Encontrei Maria na beira do rio
Lavando os paninhos do seu bento fio
Maria lavava, José estendia
O Menino chorava do frio que sentia
Calai meu menino, calai meu amor
Que a faca que corta não dá tái sem dor.
(Coral das lavadeiras de Almenara)
Evocando o bendito medieval, resgatado por Carlos Farias e pelo Coral das Lavadeiras, temos uma pista sobre traços representativos de Sant’ Ana Mestra, sem, no entanto, deixar de apresentar aspectos significativos de sua devoção no país, regularmente apontados por pesquisas diversas, e das quais não poderemos escapar. Reportemo-nos a alguns aspectos das representatividades de Sant’Ana, atrelado a questão do cotidiano, e as possibilidades de identificação popular.

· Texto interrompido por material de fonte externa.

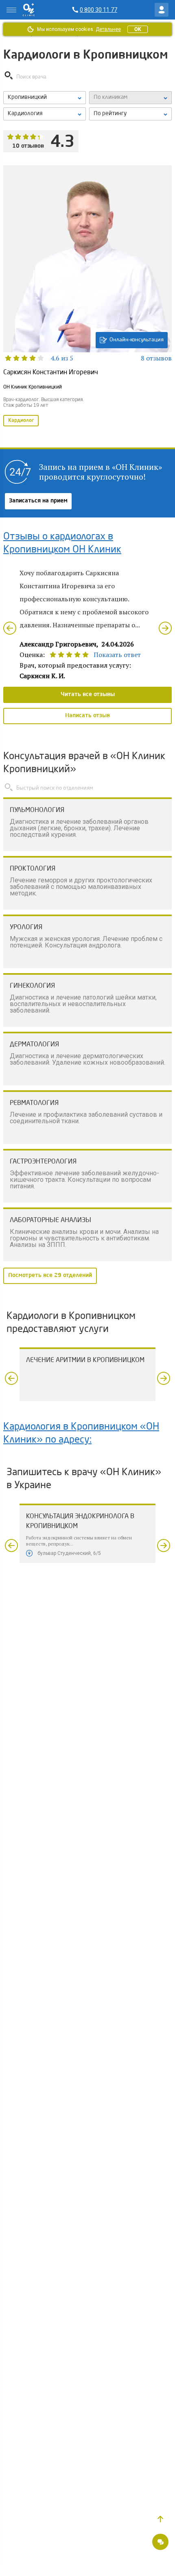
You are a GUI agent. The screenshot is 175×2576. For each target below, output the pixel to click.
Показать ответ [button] (117, 654)
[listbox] (44, 97)
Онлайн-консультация (136, 340)
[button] (160, 2519)
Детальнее (108, 29)
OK (137, 29)
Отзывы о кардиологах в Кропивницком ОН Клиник (62, 543)
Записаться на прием (38, 501)
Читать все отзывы (88, 694)
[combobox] (44, 113)
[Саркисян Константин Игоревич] (87, 296)
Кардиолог (21, 420)
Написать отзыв (87, 715)
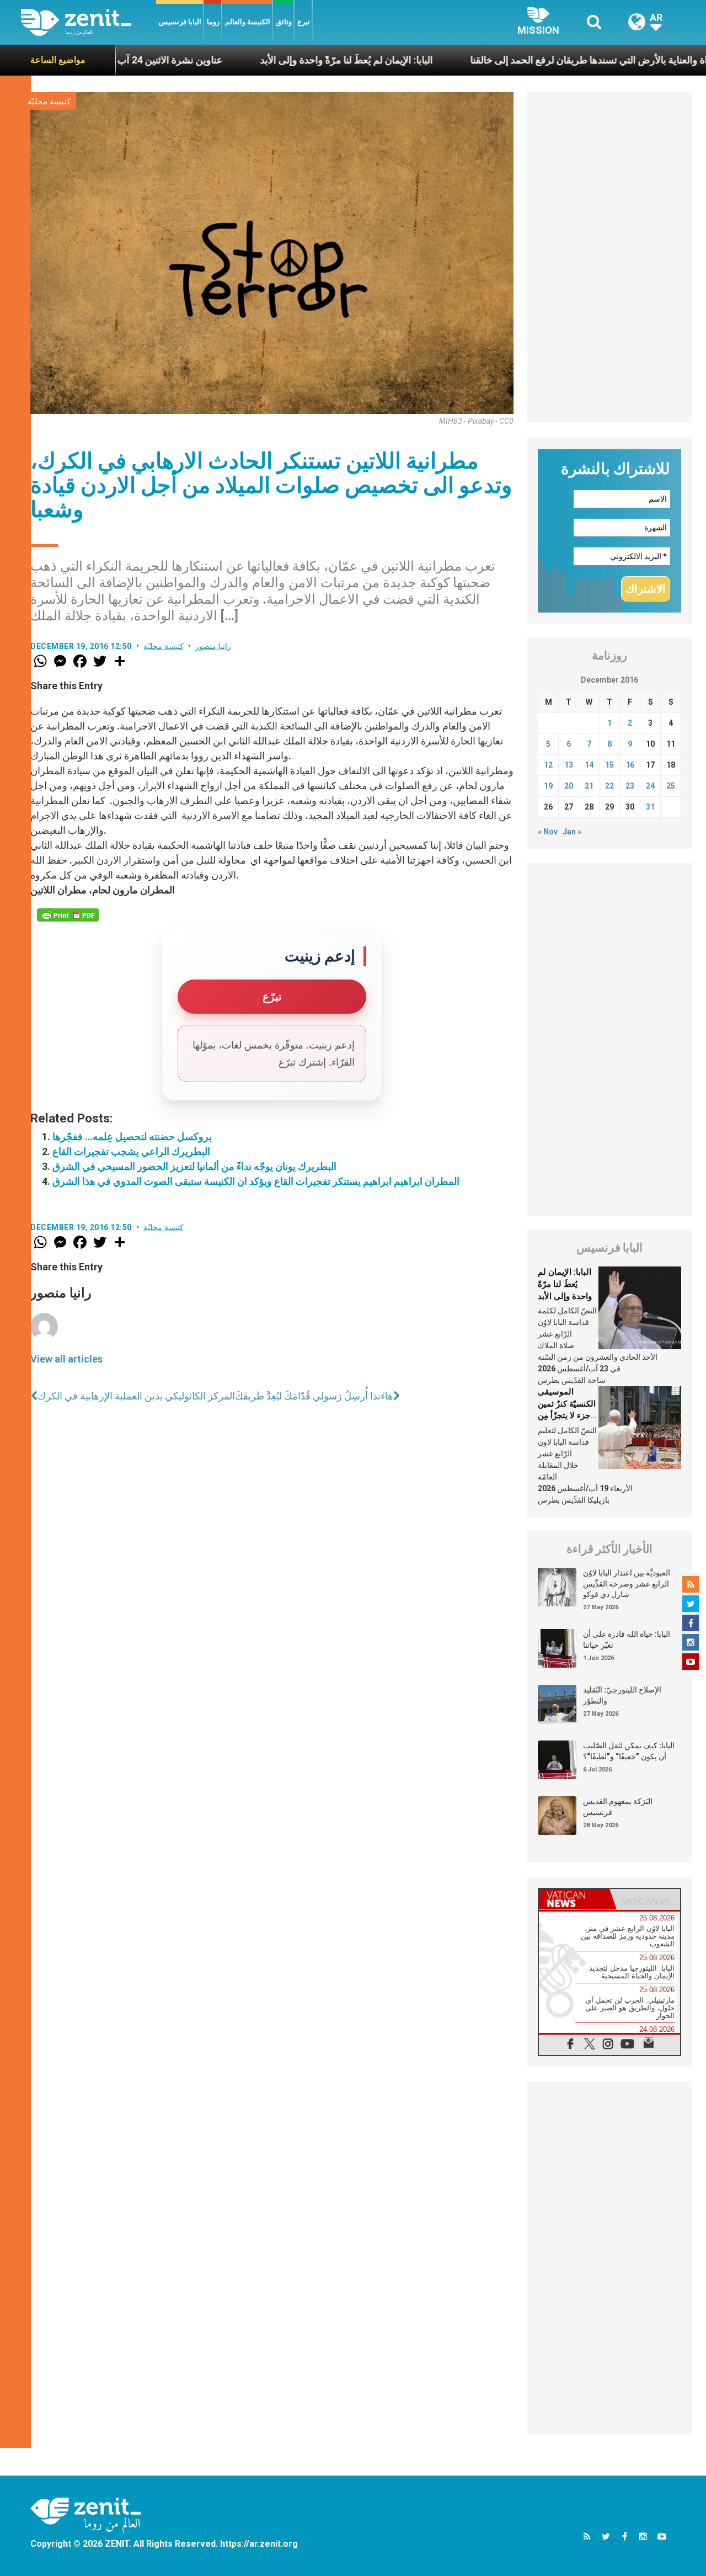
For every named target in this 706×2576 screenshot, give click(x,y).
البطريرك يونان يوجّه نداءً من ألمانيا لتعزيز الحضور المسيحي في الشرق (194, 1166)
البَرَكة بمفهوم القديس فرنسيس (617, 1807)
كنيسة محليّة (49, 102)
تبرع (303, 22)
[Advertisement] (609, 257)
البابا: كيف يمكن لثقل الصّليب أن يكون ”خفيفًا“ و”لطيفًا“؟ (629, 1751)
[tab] (574, 1899)
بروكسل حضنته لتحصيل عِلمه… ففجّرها (132, 1136)
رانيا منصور (213, 646)
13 (568, 764)
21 (589, 785)
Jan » (572, 831)
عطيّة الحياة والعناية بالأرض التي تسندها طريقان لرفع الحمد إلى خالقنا (536, 60)
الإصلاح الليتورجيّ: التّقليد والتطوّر (622, 1695)
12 (548, 764)
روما (213, 22)
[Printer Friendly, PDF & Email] (68, 915)
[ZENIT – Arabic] (88, 22)
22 (609, 785)
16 (629, 764)
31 (650, 806)
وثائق (284, 22)
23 (629, 785)
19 (548, 785)
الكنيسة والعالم (247, 22)
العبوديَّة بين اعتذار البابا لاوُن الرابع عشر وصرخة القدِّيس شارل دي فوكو (626, 1583)
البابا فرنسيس (180, 22)
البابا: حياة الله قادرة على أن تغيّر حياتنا (626, 1639)
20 (568, 785)
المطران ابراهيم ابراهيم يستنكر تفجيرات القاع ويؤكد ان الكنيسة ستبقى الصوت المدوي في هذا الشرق (255, 1181)
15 (609, 764)
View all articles (66, 1359)
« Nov (548, 831)
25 (670, 785)
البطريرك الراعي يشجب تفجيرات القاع (131, 1151)
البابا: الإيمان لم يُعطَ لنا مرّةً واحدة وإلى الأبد (274, 60)
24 (650, 785)
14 (589, 764)
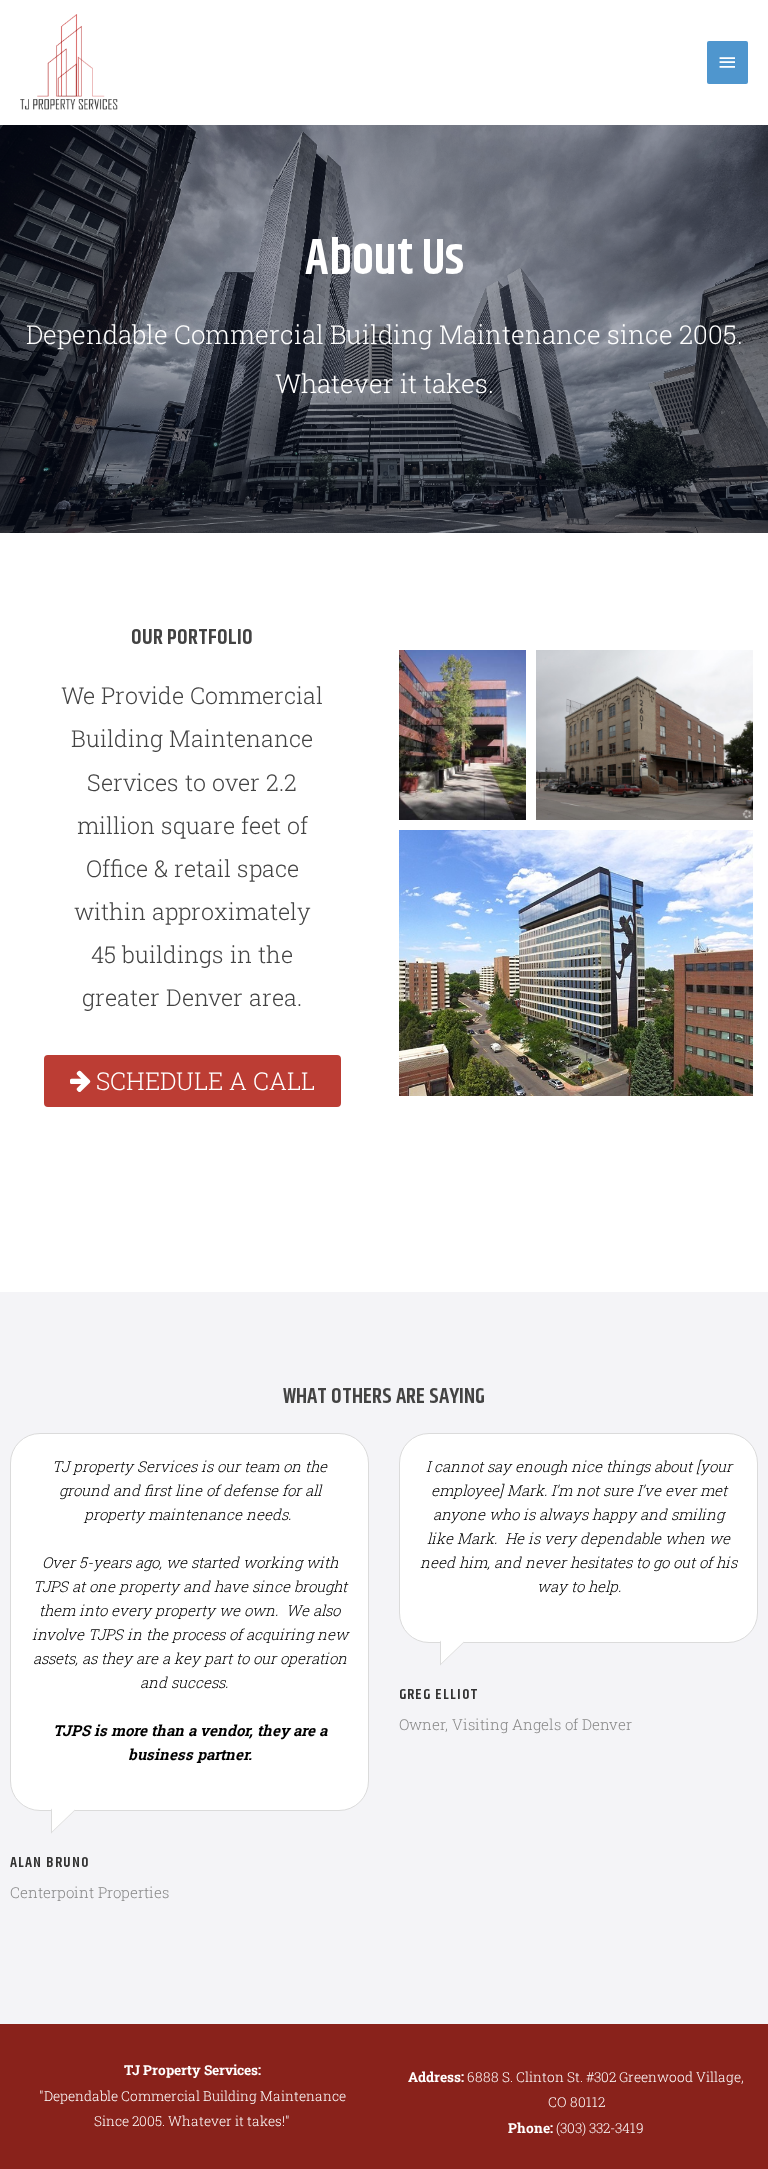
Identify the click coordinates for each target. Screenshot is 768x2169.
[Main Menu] (728, 62)
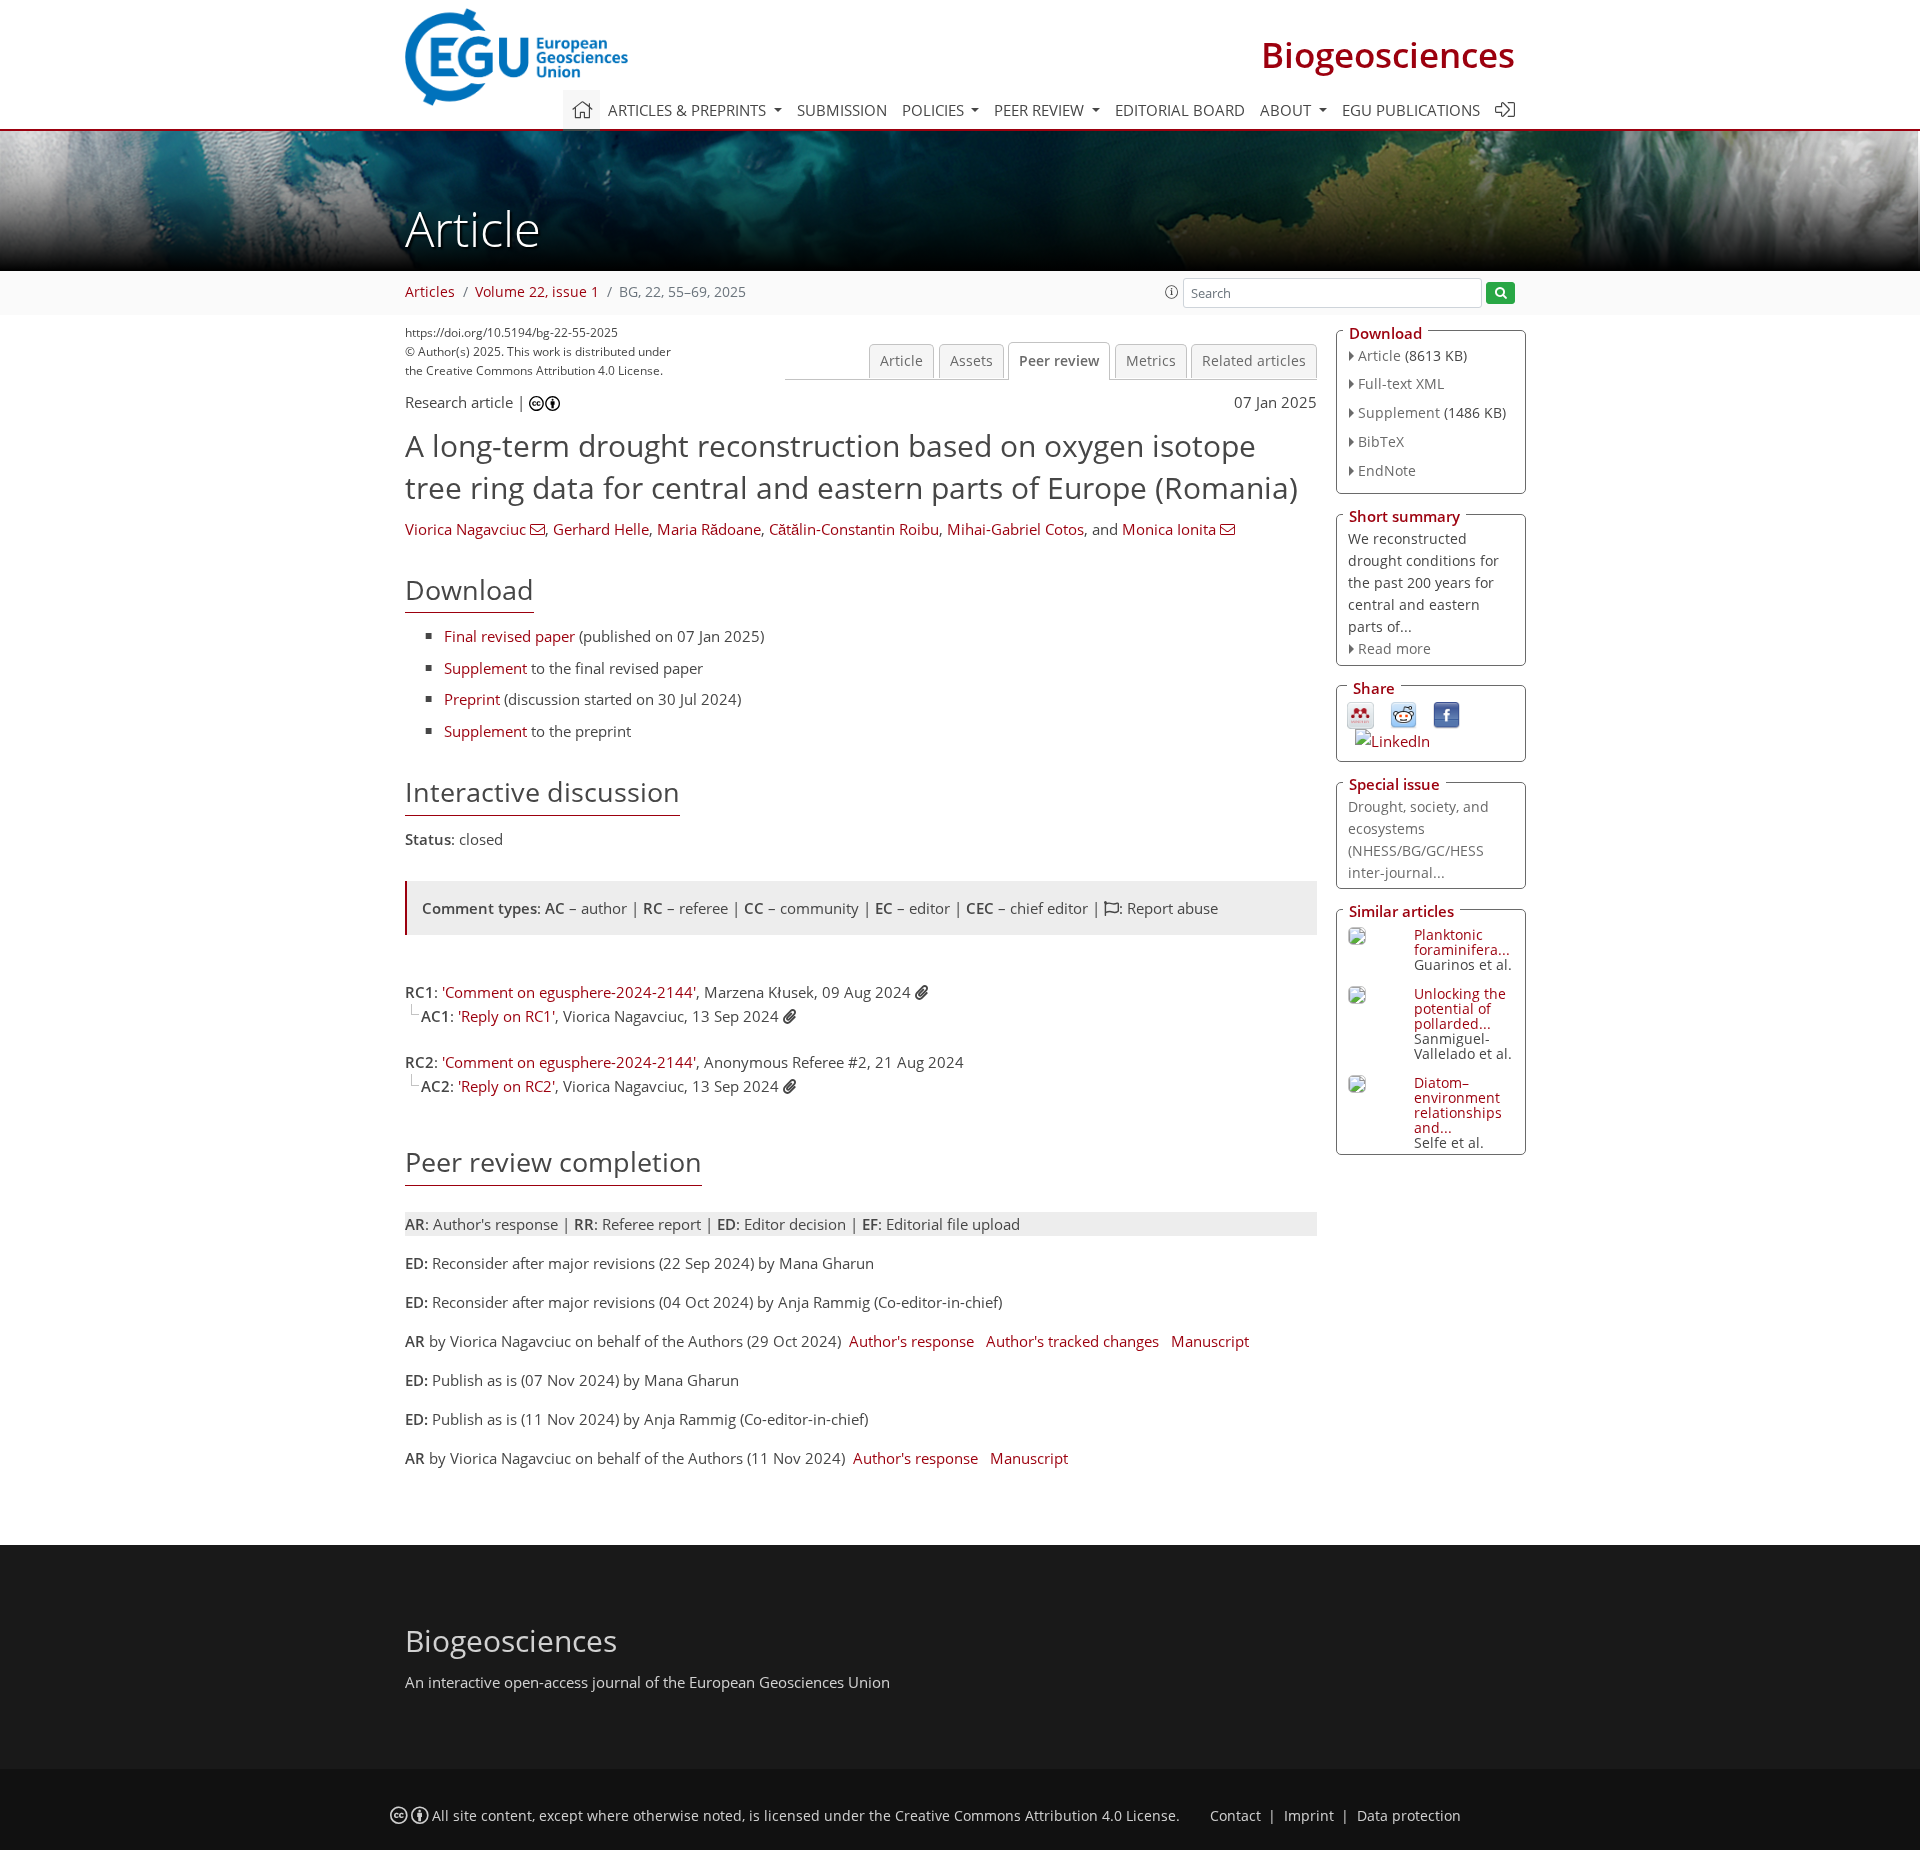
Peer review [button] (1041, 110)
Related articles (1254, 361)
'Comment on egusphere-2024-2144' (569, 992)
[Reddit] (1403, 714)
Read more (1394, 648)
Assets (971, 361)
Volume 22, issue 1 (537, 292)
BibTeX (1381, 441)
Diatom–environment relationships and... (1458, 1105)
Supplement (485, 668)
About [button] (1287, 110)
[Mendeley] (1360, 714)
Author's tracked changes (1072, 1341)
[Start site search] (1500, 293)
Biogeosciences (1388, 54)
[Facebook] (1446, 714)
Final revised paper (509, 636)
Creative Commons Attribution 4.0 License (1035, 1816)
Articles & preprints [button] (689, 110)
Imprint (1309, 1816)
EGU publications (1411, 110)
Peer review (1059, 361)
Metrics (1151, 361)
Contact (1235, 1816)
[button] (1172, 292)
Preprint (472, 699)
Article (901, 361)
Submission (842, 110)
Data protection (1409, 1816)
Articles (430, 292)
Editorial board (1180, 110)
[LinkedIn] (1392, 739)
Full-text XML (1401, 383)
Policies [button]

A cantiga, epígrafe acima, foi retirada do encarte CD Aqua (2004). Um trabalho empenhado por Carlos Farias e pelo Coral das lavadeiras de Almenara. O cenário é composto de um espaço aberto de convivência entre mulheres lavadeiras, sempre à beira do rio, em pleno contato com a natureza, em que cantam histórias de ensinamentos e de convivência familiar. As composições, contadas ou cantadas por populares, embora sejam consideradas pela crítica canônica como gêneros menores, fazem parte do patrimônio cultural imaterial e religioso, de um povo, por isso também é importante garantir-lhes visibilidade. O julgamento se dá pelo fato de essas composições serem transmitidas de geração em geração, o que as fazem sofrer transformações por acréscimos e supressões. O que, para os críticos, prejudicaria a originalidade dessas produções. Acredita-se que as possíveis identificações e as memórias populares, podem ter possibilitado a sua resistência ao tempo, e sobrevivência até a contemporaneidade.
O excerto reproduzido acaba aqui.